** Exercise instructions **
All records that follow are to be output exactly.

□ □ □ □ □ □ □

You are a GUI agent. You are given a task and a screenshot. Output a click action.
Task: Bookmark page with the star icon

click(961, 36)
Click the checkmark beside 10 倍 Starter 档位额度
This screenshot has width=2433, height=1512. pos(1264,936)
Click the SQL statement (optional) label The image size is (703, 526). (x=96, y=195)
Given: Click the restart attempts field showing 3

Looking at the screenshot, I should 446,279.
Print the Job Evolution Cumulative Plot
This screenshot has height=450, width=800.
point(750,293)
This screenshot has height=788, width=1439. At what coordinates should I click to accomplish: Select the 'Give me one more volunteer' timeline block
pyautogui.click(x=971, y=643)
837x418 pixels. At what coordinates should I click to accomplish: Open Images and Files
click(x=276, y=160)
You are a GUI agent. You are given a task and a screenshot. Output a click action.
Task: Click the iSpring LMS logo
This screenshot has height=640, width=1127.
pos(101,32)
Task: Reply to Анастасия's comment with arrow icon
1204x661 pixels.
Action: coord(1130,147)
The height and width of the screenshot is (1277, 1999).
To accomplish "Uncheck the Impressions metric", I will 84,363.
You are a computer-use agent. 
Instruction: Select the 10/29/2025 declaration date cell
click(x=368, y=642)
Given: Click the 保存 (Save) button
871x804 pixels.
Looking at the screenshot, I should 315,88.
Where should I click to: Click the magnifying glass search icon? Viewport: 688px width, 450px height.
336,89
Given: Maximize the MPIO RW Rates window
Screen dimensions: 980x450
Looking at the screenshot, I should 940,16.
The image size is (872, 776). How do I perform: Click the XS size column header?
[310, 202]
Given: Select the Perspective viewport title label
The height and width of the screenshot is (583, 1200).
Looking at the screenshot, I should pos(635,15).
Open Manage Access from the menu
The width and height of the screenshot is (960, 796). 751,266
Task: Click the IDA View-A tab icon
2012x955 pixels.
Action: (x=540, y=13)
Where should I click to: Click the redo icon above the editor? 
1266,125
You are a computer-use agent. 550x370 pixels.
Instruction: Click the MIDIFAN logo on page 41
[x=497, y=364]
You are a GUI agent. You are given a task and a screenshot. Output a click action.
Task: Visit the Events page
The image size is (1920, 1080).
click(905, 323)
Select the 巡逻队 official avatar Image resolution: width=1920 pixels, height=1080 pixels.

□ □ □ □ □ □ □

** Exercise solution **
You are a GUI agent. You are given a task and a screenshot. Output a click action.
Task: Bookmark page with the star icon

click(961, 36)
Click the checkmark beside 10 倍 Starter 档位额度
This screenshot has width=2433, height=1512. pos(1264,936)
Click the SQL statement (optional) label The image size is (703, 526). (x=96, y=195)
Given: Click the restart attempts field showing 3

Looking at the screenshot, I should 446,279.
Print the Job Evolution Cumulative Plot
This screenshot has height=450, width=800.
point(750,293)
This screenshot has height=788, width=1439. At what coordinates should I click to accomplish: Select the 'Give me one more volunteer' timeline block
pyautogui.click(x=971, y=643)
837x418 pixels. At what coordinates should I click to accomplish: Open Images and Files
click(x=276, y=160)
You are a GUI agent. You are given a task and a screenshot. Output a click action.
Task: Click the iSpring LMS logo
This screenshot has height=640, width=1127.
pos(101,32)
Task: Reply to Анастасия's comment with arrow icon
1204x661 pixels.
Action: coord(1130,147)
The height and width of the screenshot is (1277, 1999).
To accomplish "Uncheck the Impressions metric", I will 84,363.
You are a computer-use agent. 
Instruction: Select the 10/29/2025 declaration date cell
click(x=368, y=642)
Given: Click the 保存 (Save) button
871x804 pixels.
Looking at the screenshot, I should 315,88.
Where should I click to: Click the magnifying glass search icon? Viewport: 688px width, 450px height.
336,89
Given: Maximize the MPIO RW Rates window
Screen dimensions: 980x450
Looking at the screenshot, I should 940,16.
The image size is (872, 776). How do I perform: Click the XS size column header?
[310, 202]
Given: Select the Perspective viewport title label
The height and width of the screenshot is (583, 1200).
Looking at the screenshot, I should pos(635,15).
Open Manage Access from the menu
The width and height of the screenshot is (960, 796). 751,266
Task: Click the IDA View-A tab icon
2012x955 pixels.
Action: (x=540, y=13)
Where should I click to: Click the redo icon above the editor? 
1266,125
You are a computer-use agent. 550x370 pixels.
Instruction: Click the MIDIFAN logo on page 41
[x=497, y=364]
You are a GUI agent. You are given a task and a screenshot. Output a click action.
Task: Visit the Events page
The image size is (1920, 1080).
click(905, 323)
Select the 巡逻队 official avatar Image resolution: width=1920 pixels, height=1080 pixels.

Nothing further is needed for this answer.